Repeat these records exactly, pictures excluded.

(Beginning of Provided information)

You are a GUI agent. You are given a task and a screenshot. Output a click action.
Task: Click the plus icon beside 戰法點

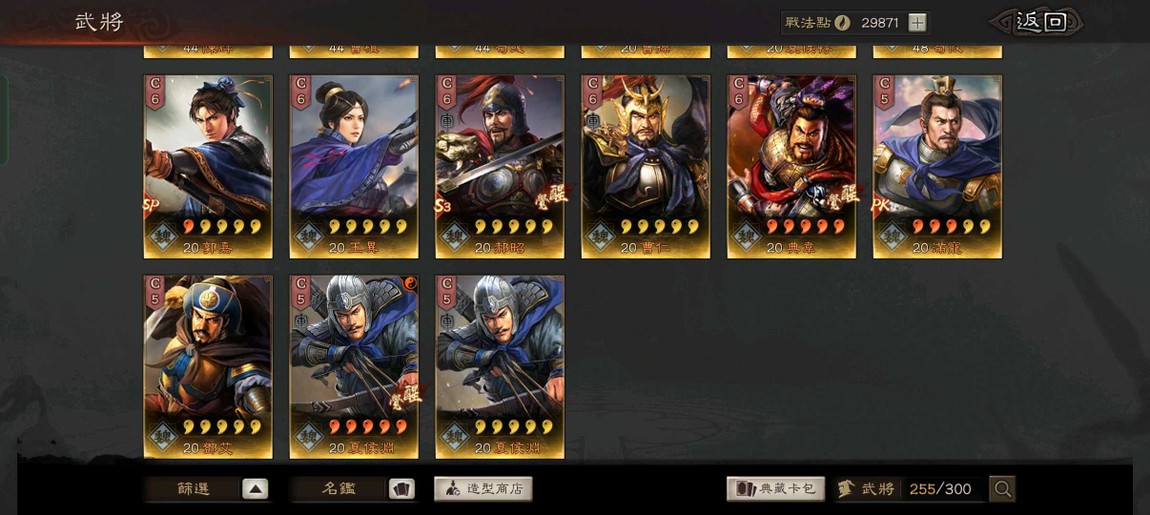pyautogui.click(x=918, y=22)
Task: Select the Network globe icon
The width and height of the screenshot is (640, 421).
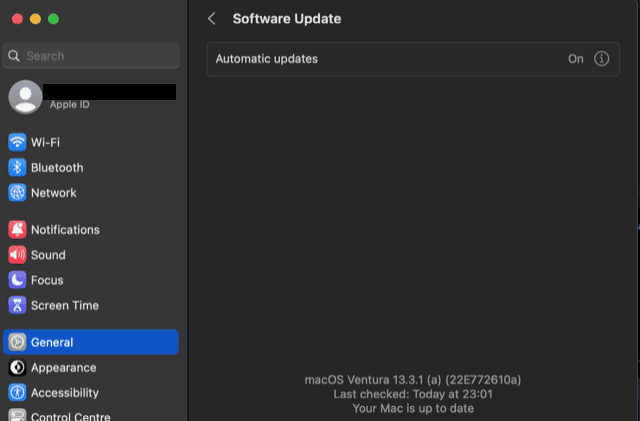Action: (17, 193)
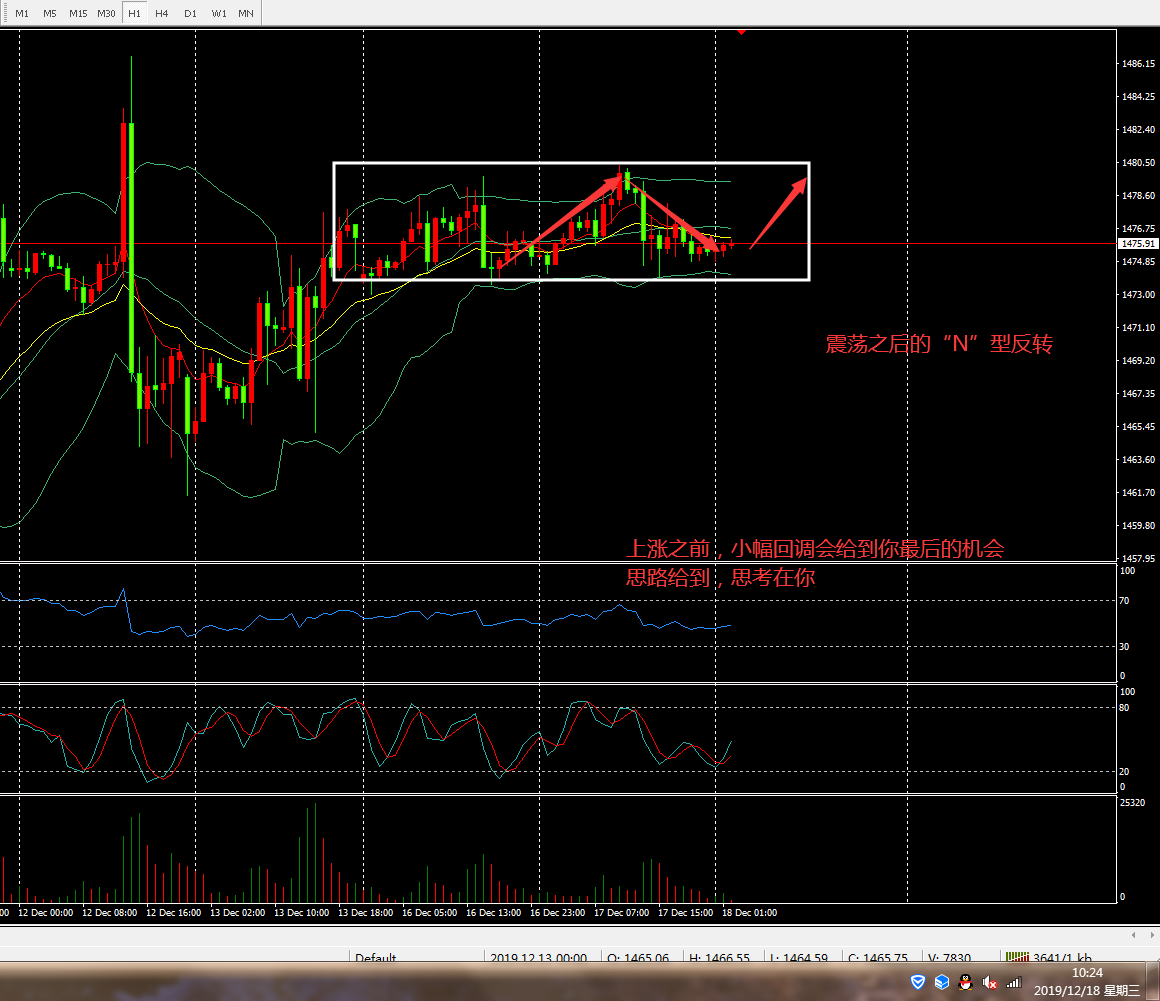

(End of Provided information)

### Task solution
You are a GUI agent. You are given a task and a screenshot. Output a click action.
Task: Click the plus icon beside 戰法點

pyautogui.click(x=918, y=22)
Task: Select the Network globe icon
The width and height of the screenshot is (640, 421).
Action: (17, 193)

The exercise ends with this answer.